Кошмарское аббатство, почтенное родовое поместье, обветшалое и оттого весьма живописное, уютно расположенное на полоске сухой земли между морем и болотами у границы Линкольнского графства, имело честь быть обиталищем Кристофера Сплина, эсквайра. Сей джентльмен, от природы склонный к ипохондрии, страдал к тому же несварением желудка, обыкновенно именуемым черной меланхолией. Друг юности обманул его; любовные его надежды были попраны; с досады он предложил свою руку особе, которая приняла ее из корысти, тем самым безжалостно разорвав узы старой и верной привязанности. Она потешила свою суетность, став госпожой обширных, хоть и несколько запустелых, владений; но все чувства в ней остыли. Она сделалась богатая, но ценой того, что придает богатству цену, — взаимной, склонности. Все, что можно купить за деньги, ей постыло, ибо тем, что нельзя за них купить и что куда дороже их самих, она пренебрегла их ради. Слишком поздно она поняла, что принимала средства за цель и что состояние, с умом употребленное, лишь служит счастию, но самое счастие не в нем. Своенравно загубив свои чувства, она убедилась в тщете богатства как средства; ибо она все принесла ему в жертву, и оно осталось, таким образом, ее единственной целью. Она себе не признавалась в том, что руководствуется этим соображением, но посредством неосознанного самообмана оно все более в ней укоренялось, и, короче говоря, кончилось это немыслимой скупостью. Во внутреннем своем разладе она винила причины внешние и постепенно сделалась совершенною брюзгой. Когда по утрам она производила ежедневный смотр своих покоев, все скрывались, заслышав скрип ее башмаков, а тем более звук ее голоса, которому не найти уподобленья в природе; ибо точно так, как голос женщины, звенящий любовью и нежностью, все звуки обращает в гармонию, он же превосходит их все мерзким неблагозвучием, поднимаясь в злобе до неестественной пронзительности.

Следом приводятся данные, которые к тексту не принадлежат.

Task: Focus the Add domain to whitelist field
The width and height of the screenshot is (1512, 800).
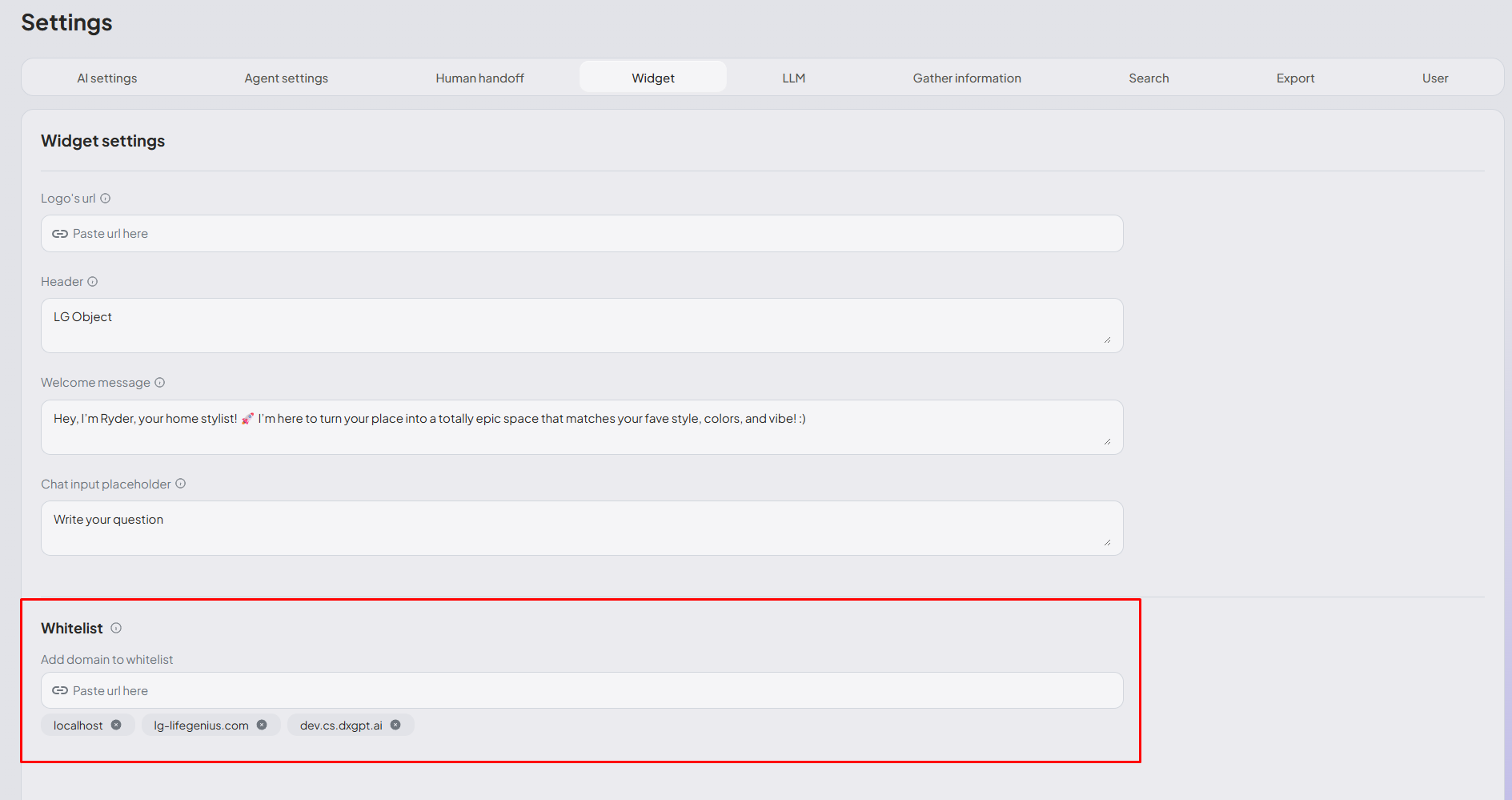Action: 582,690
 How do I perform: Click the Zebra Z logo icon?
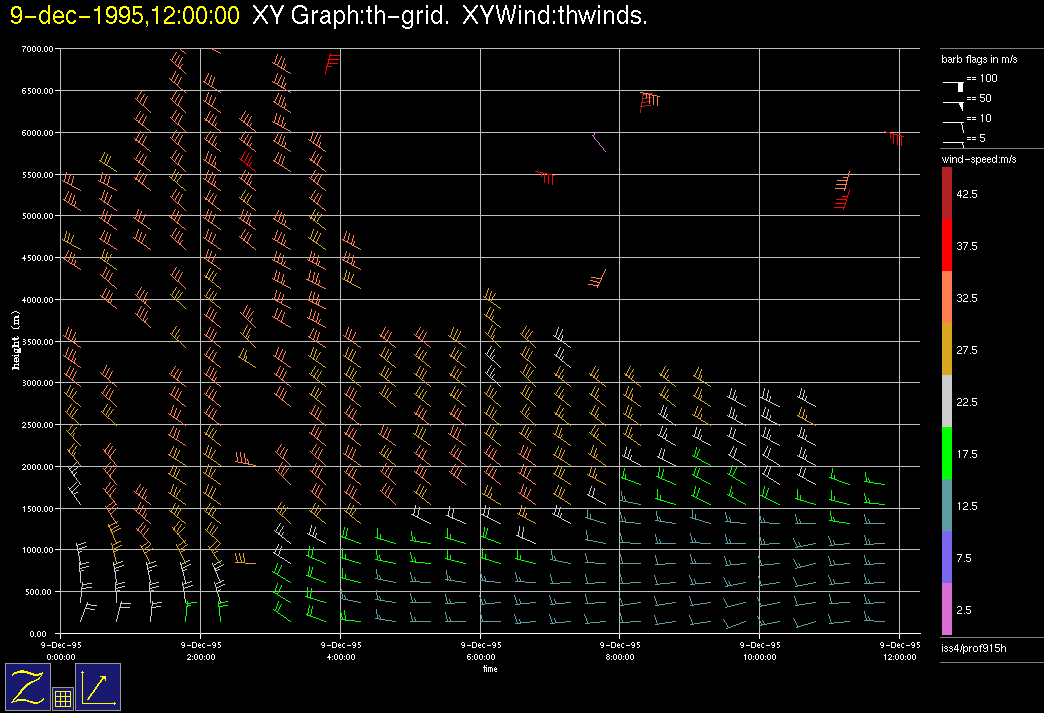[x=27, y=687]
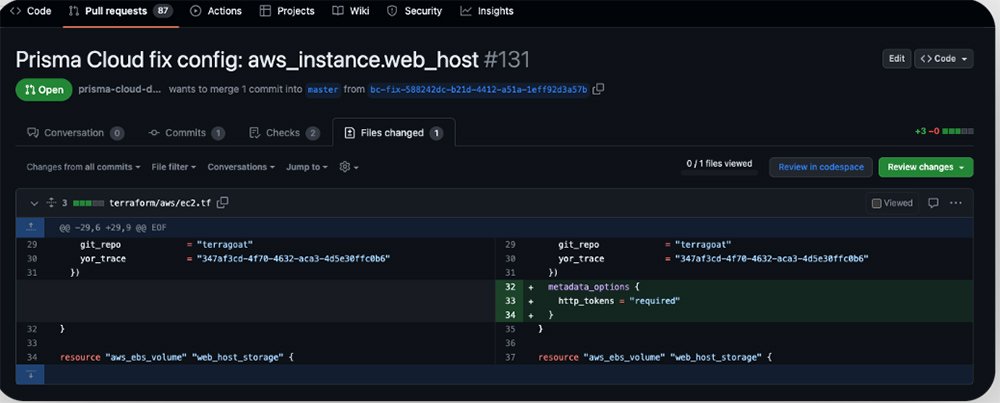Image resolution: width=1000 pixels, height=403 pixels.
Task: Copy the branch name using the copy icon
Action: pos(598,89)

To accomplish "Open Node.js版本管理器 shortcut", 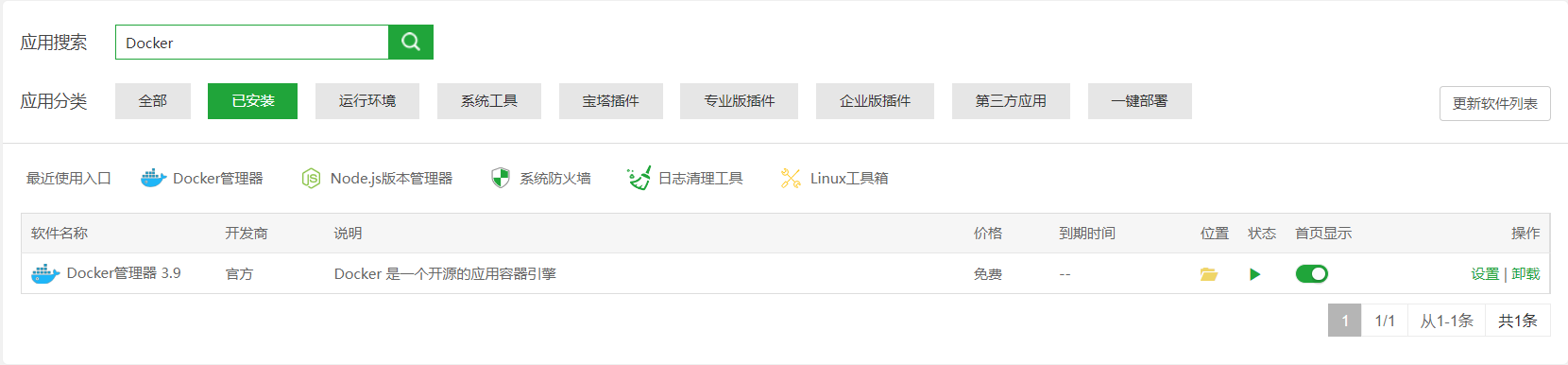I will (377, 178).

Мистер Сплин говаривал, что дом его не лучше большой конуры, потому что у всех там собачья жизнь. Разуверясь в любви и дружбе, ни во что не ставя познанья и ученость, он пришел к заключенью, что ничего нет в мире доброго, кроме доброго обеда; однако бережливая супруга нечасто его и этим баловала. Но вот однажды утром, подобно сэру Леолайну из «Кристабели», «он мертвою ее нашел»{3} и остался весьма утешным вдовцом с ребенком на руках.
Своему единственному сыну и наследнику мистер Сплин дал имя Скютроп в память о предке с, материнской стороны, который повесился, наскуча жизнью, в один ужасный день, что при дознании было означено как felo de se.[2] Мистер Сплин потому высоко чтил его память и сделал пуншевую чашу из его черепа.
Когда Скютроп подрос, его, как водится, послали в школу, где в него вбивали кое-какие познанья, потом отправили в университет, где его заботливо от них освобождали; и оттуда был он выпущен, как хорошо обмолоченный колос, — с полной пустотой в голове и к великому удовлетворению ректора и его ученых собратий, которые на радостях одарили его серебряной лопаткой для рыбы с лестной надписью на некоем полудиком диалекте англосаксонской латыни.
Напротив, однокашники его, в совершенстве постигшие науку кутить и повесничать и тонкие знатоки злачных мест, его учили славно напиваться.{4} Большую часть времени он проводил средь этих избранных умов, следя, как луч полночной лампы озаряет растущий строй пустых бутылей. Каникулы проводил он то в Кошмарском аббатстве, то в Лондоне, в доме у дядюшки по имени мистер Пикник, весьма живого и бодрого господина, женатого на сестре меланхоличного мистера Сплина. В том доме съезжалось общество самое веселое. Скютроп танцевал с дамами, пил с мужчинами, и те и другие хором признали его образованнейшим и приятнейшим юношей, какие делают честь университету.
В доме мистера Пикника Скютроп впервые увидел мисс Эмили Джируетт, прекрасную собой. Он влюбился; что не ново. Чувства его были приняты благосклонно; что не странно. Мистер Сплин и мистер Джируетт встретились по этому случаю и не сошлись в условиях сделки; что не ново и не странно. Бедные любовники были разлучены и в слезах поклялись Друг другу в вечной верности; а спустя три недели после этого трагического события она, улыбаясь, шла к венцу с сиятельным мистером Глуппом; что не странно и не ново.
Известие о свадьбе Скютроп получил в Кошмарском аббатстве и едва не лишился рассудка. Первое разочарование больно отозвалось в его нежной душе. Отец, желая его утешить, читал ему толкование к Екклезиасту, составленное им самим и неоспоримо доказывающее, что все суета сует. Особенно подчеркивал он место: «Мужчину одного из тысячи я нашел, а женщины между всеми ими не нашел».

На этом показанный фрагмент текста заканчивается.